Word and element location data
▼▼▼
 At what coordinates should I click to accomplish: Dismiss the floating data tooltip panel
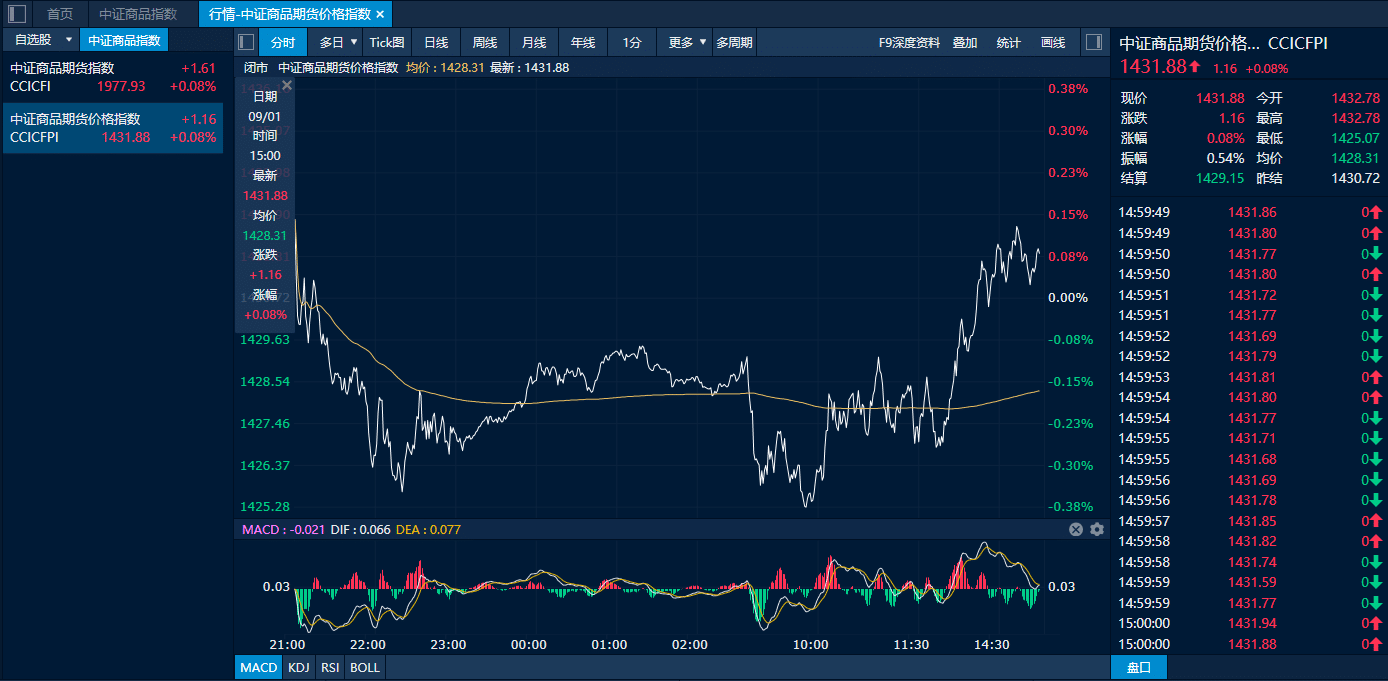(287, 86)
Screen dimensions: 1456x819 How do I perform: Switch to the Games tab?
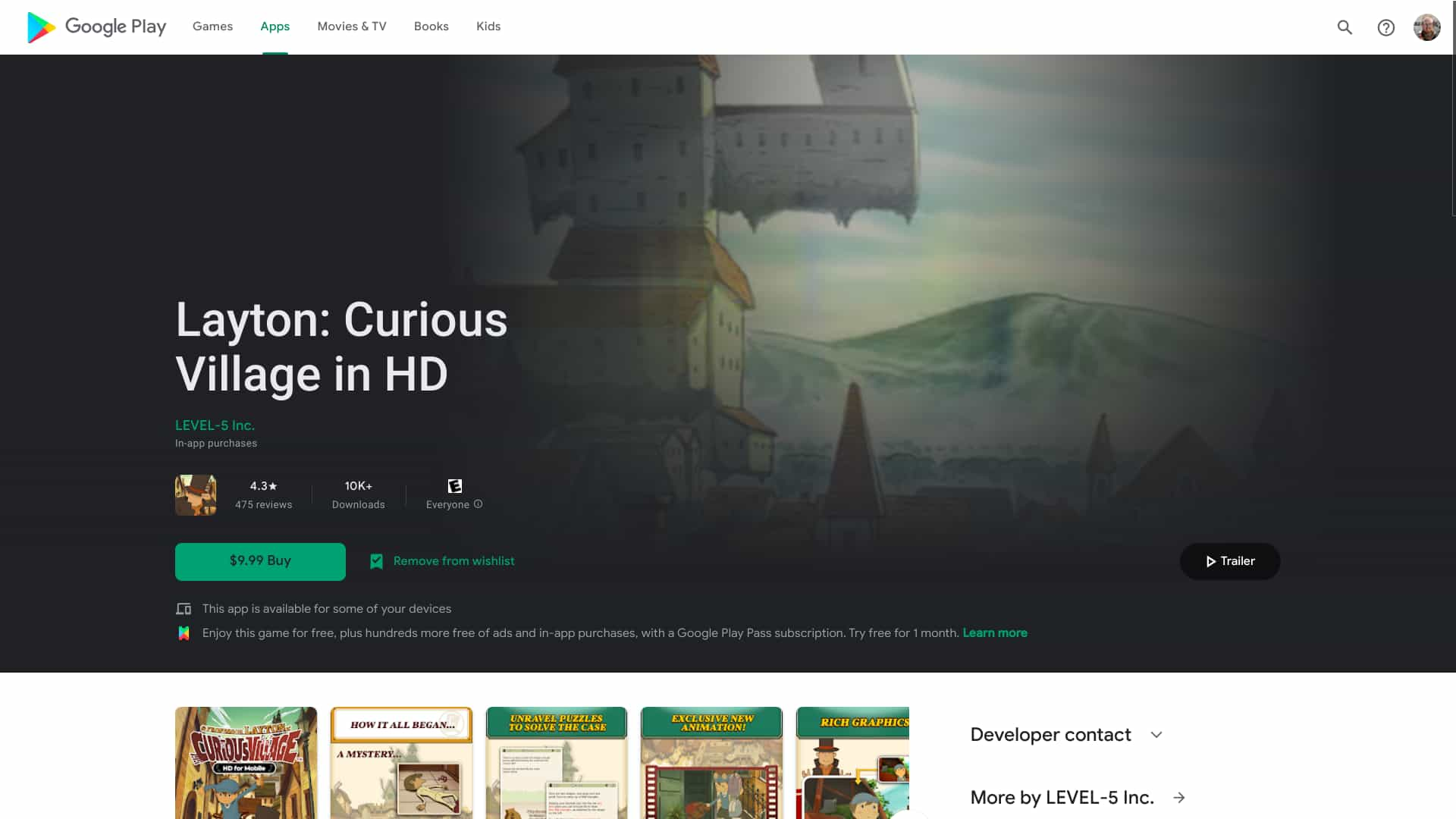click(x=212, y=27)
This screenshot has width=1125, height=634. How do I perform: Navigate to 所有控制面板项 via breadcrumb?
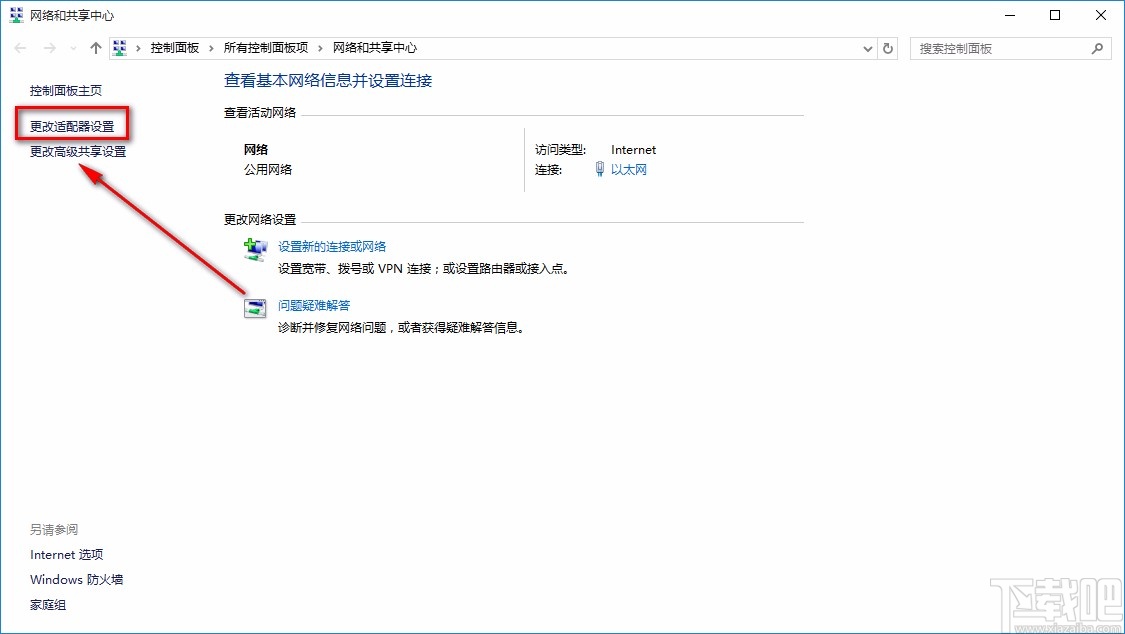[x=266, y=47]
▲▲▲
Task requirements
Please rewrite the rows with "How do I perform" swapped for "How can I do" everywhere it appears, leaving everything else the same and omitting the pictures.

Exercise result
 At what coordinates should I click to accomplish: Dismiss the floating data tooltip panel
(287, 86)
Screen dimensions: 1456x819 How can I do: Switch to the Games tab?
click(x=212, y=27)
This screenshot has width=1125, height=634. How can I do: Navigate to 所有控制面板项 via breadcrumb?
[x=266, y=47]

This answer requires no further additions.